Sunday, September 26, 2010


Well over 30 years since he shot to global fame with his iconic album, “Frampton Comes Alive!”, the U.K. rock guitarist and singer Peter Frampton is still writing about the 1970s. But don’t expect tales of rock’n’roll excess: Mr. Frampton has dedicated two tracks on his latest album to Megumi Yokota, a Japanese woman abducted as a girl by North Korean agents over 30 years ago and still unaccounted for.

The album, “Thank You Mr. Churchill,” contains the tracks “Asleep at the Wheel,” an extended lament for Ms. Yokota’s plight, and the instrumental, “Suite Liberte,” the first part of which is titled “Megumi”.

Ms. Yokota was kidnapped from the northern coastal city of Niigata in 1977 at age 13 by North Korean agents so she could help train North Korean spies. She reportedly married and had a child in Pyongyang.

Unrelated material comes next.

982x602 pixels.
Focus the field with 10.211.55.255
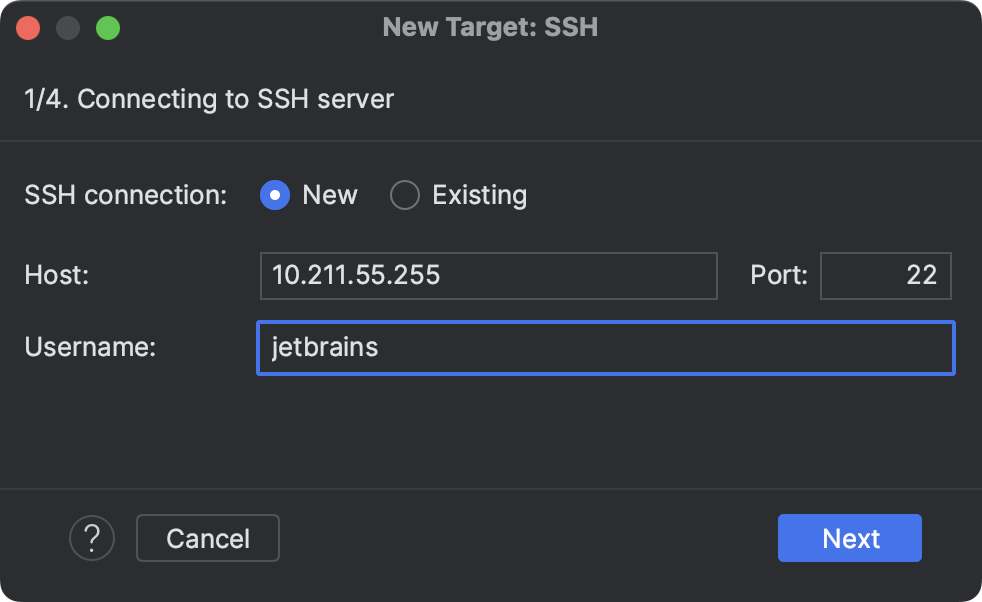(488, 276)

In 1997, North Korea admitted to the abduction, but said she committed suicide in 1994. Tests of DNA remains handed over to the Japanese authorities were inconclusive, and her parents and their supporters believe she is still alive.

In an e-mailed response to queries through his publicist, Mr. Frampton said he began thinking about Ms. Yokota after seeing a documentary about her on a PBS program called “Independent Lens”. “I taped the show and watched it over and over as I couldn’t believe it,” said the 60-year-old rocker and father of three. “The documentary made me think what if it was my child one day on the way to school that never came home? That could be me. That’s why it hit me so hard. It struck a deep emotional nerve.”

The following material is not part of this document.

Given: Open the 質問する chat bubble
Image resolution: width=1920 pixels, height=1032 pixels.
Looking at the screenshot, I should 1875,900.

In “Asleep at the Wheel,” Mr. Frampton sings:

“So hard to imagine, when taken by strangers against your will,

you swallow in silence with petrified tears, bound and so still,

God knows what you’re thinking ’cause life as you knew it has just disappeared.”

At about the same time Ms. Yokota was abducted, Mr. Frampton was reaching the pinnacle of his fame. “Frampton Comes Alive!” was released in 1976 and was the best-selling album in the U.S. that year. It went on to become one of the best-selling live albums of all time.

While Mr. Frampton said he would “love” to visit Japan, he doesn’t have any plans to do so soon. If he does come, he said he would “love to meet Megumi’s parents”, especially if it would help raise awareness of the issue.